───── Task material

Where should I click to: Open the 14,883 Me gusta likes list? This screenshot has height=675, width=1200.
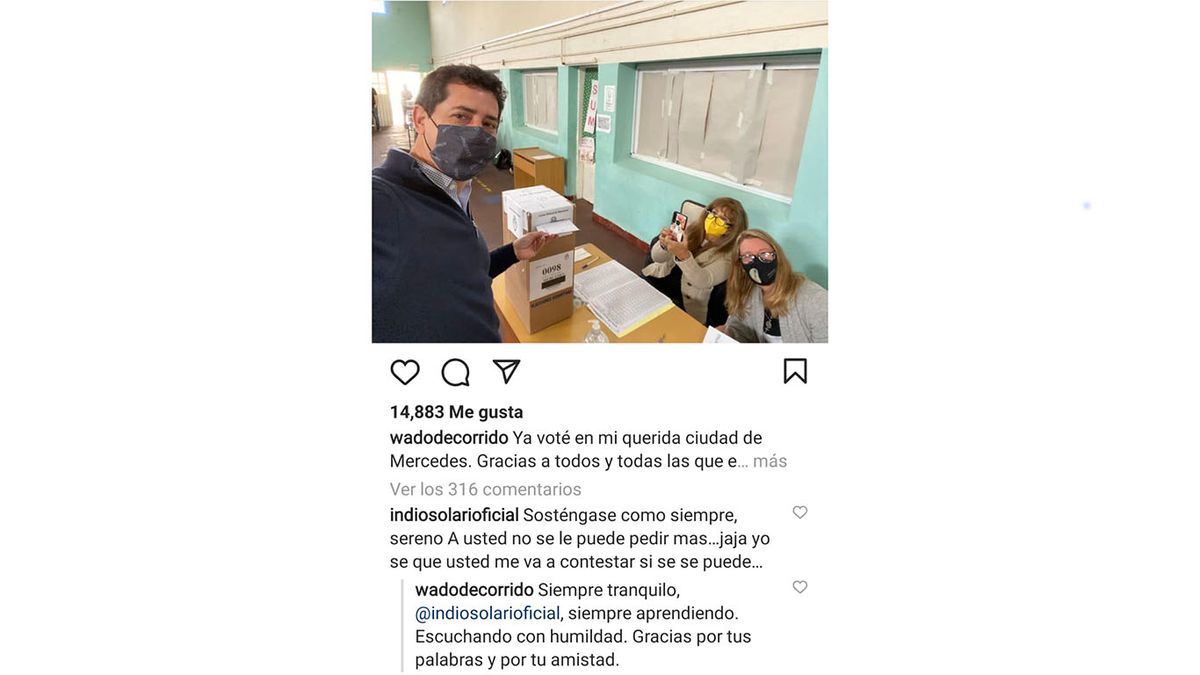click(456, 412)
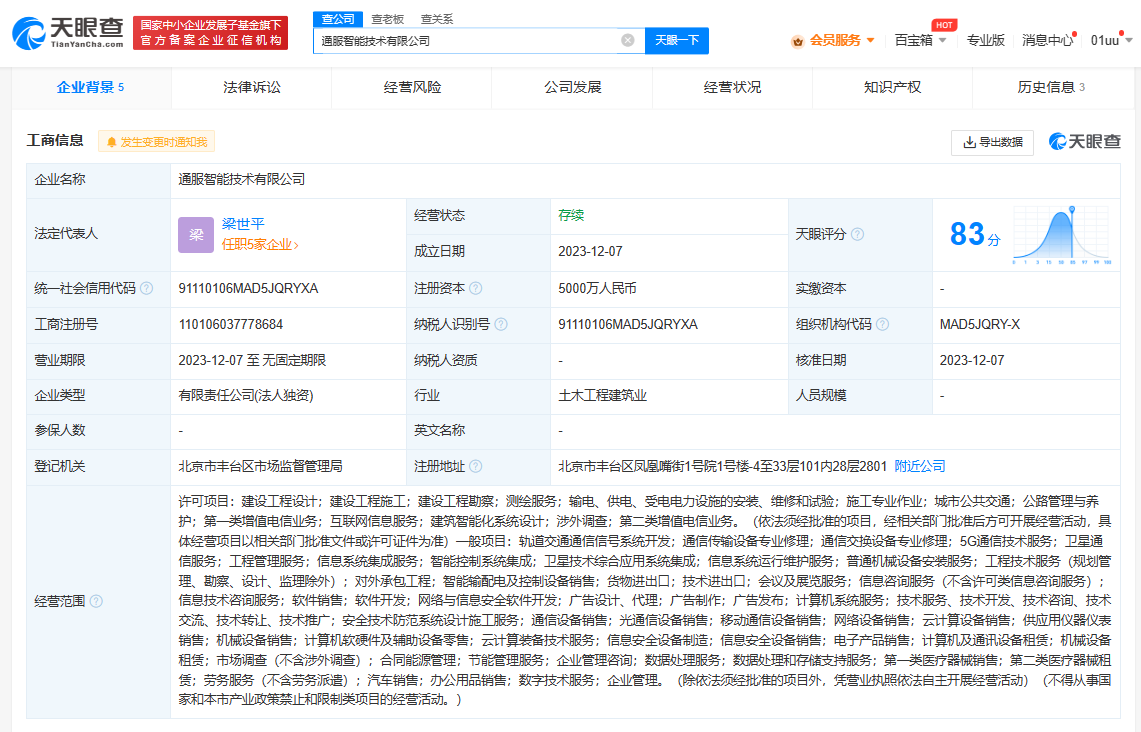
Task: Click the TianYanCha logo in header
Action: coord(68,33)
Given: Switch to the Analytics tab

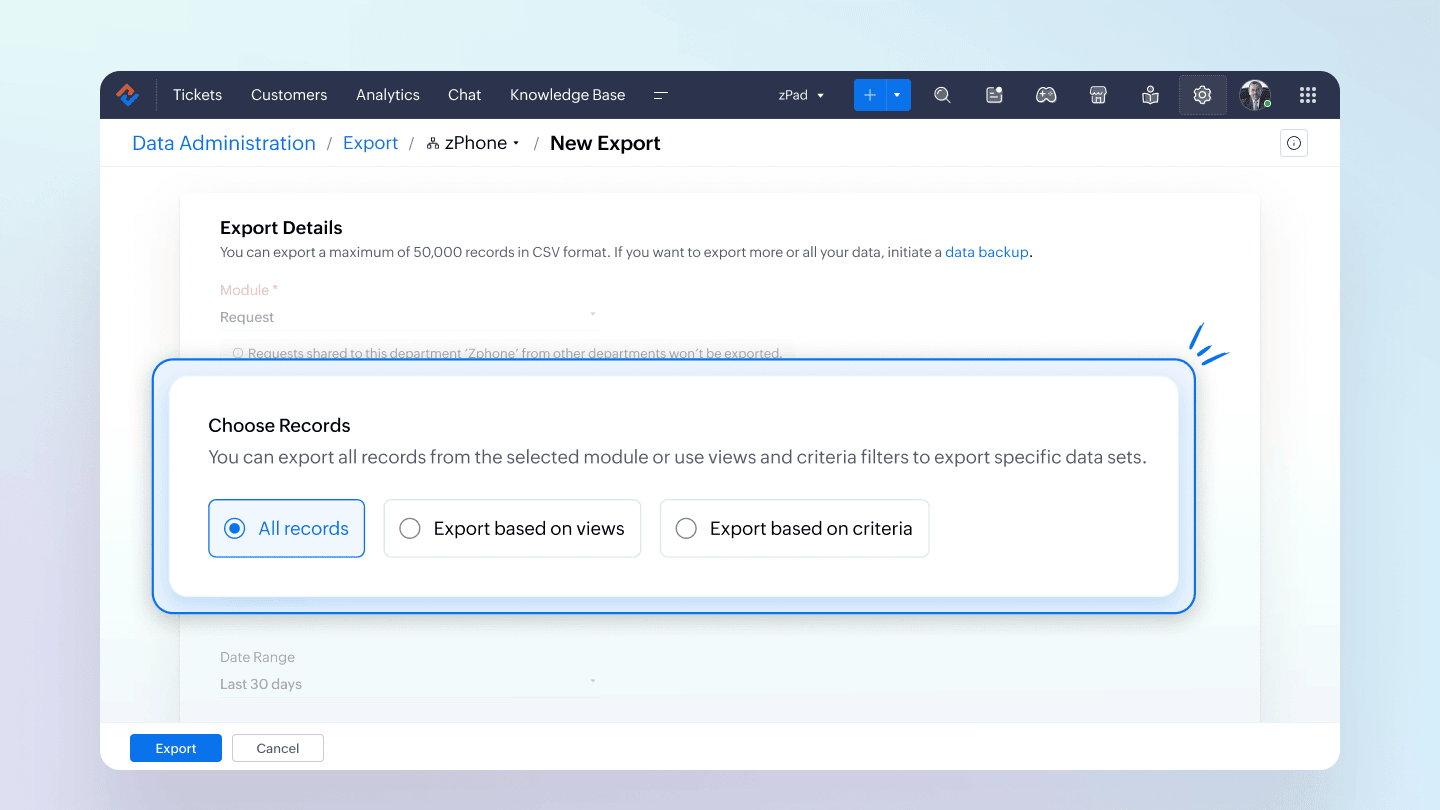Looking at the screenshot, I should pos(387,95).
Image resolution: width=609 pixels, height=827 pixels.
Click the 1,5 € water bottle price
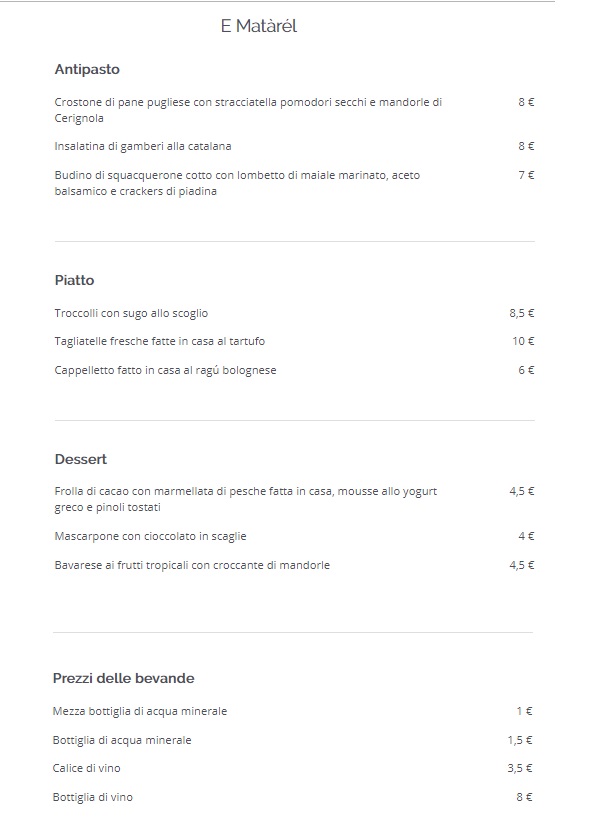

──────────

[Exercise] Write out each entry exactly as given, but skip the pictures.

[Response to the task]
Where should I click to: Open the 14,883 Me gusta likes list? This screenshot has height=675, width=1200.
click(456, 412)
Task: Click the TianYanCha logo in header
Action: coord(68,33)
Given: Switch to the Analytics tab

Looking at the screenshot, I should pos(387,95).
Image resolution: width=609 pixels, height=827 pixels.
Click the 1,5 € water bottle price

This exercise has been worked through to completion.